The Arts Center here in New Hope, Pa., was looking for a project to raise awareness about its gallery, a fabulous loft space right in the center of our little town, something that would involve the whole community. Peggy is friendly with the board of directors and volunteered me to do a “community portrait project.” Before you could say “Bob’s your uncle” (or I could find an out-of-town assignment), I had their studio space for three weeks and 60 portraits to shoot!
Truth be told, it wasn’t entirely her idea. I’ve been saying for years that I live in such an interesting community of artists, writers, restaurateurs, musicians, sculptors, craftsmen, poets and just plain old eccentrics, and I’ve always wanted to photograph them. But, alas, who had the time (and the space) to pull that off?
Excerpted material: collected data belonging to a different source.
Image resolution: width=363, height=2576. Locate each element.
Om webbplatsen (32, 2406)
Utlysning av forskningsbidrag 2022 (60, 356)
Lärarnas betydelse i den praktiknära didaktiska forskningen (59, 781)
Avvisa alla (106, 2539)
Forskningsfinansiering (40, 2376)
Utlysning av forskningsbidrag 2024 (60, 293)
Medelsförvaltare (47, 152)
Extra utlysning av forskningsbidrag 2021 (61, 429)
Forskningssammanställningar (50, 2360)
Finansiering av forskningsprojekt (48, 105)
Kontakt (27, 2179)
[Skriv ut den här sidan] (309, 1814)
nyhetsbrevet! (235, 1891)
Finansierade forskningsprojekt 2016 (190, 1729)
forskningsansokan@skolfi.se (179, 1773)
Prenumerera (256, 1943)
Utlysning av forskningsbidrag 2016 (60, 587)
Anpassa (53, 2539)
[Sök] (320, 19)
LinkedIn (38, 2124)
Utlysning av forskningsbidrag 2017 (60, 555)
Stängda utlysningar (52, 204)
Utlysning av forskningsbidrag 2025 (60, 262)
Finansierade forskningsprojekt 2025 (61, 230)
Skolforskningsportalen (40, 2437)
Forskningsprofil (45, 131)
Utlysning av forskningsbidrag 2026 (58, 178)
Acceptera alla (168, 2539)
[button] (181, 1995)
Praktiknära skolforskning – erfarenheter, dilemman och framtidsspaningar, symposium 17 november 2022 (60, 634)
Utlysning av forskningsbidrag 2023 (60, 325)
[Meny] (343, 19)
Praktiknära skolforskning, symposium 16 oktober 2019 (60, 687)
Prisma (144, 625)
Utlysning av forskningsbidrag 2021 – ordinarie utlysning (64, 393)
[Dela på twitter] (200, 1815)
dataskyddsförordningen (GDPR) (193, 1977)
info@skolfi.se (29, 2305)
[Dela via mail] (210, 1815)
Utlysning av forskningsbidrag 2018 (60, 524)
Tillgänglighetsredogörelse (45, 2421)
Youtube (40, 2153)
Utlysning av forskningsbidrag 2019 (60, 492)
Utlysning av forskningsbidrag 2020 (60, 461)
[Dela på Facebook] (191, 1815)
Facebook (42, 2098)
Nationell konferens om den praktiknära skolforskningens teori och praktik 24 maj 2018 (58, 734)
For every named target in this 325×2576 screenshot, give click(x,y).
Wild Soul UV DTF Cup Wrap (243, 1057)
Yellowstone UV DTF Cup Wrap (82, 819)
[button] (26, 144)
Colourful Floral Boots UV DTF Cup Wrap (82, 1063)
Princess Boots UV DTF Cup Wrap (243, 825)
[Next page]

Well, now, I did! No ideas happen in a vacuum, and one source of my photographic inspiration has been Irving Penn. Primarily known for his fashion work, he did a travel project in the ’70s called Worlds in a Small Room that caught my imagination as a young shooter and never left me.
Essentially, Penn took a studio setup out into the world and photographed everybody from African tribesmen to Parisian chimney sweeps against a beautiful canvas background, illuminated by classic North light (which he created simply by diffusing daylight). To my eye, it’s classic portraiture at its finest. It takes very specific people out of their environments and makes them into icons by placing them against the neutral background—like travel portraiture, only in reverse.
So for my project, I wanted to do a kind of homegrown homage to the great Penn, right in New Hope. For the first time in my career, I had the space to hang a big (12x24-foot) painted canvas backdrop, super-high ceilings and loads of floor space. I had about three weeks to do the shoot and a list of potential subjects that Peggy and I had been compiling informally for years.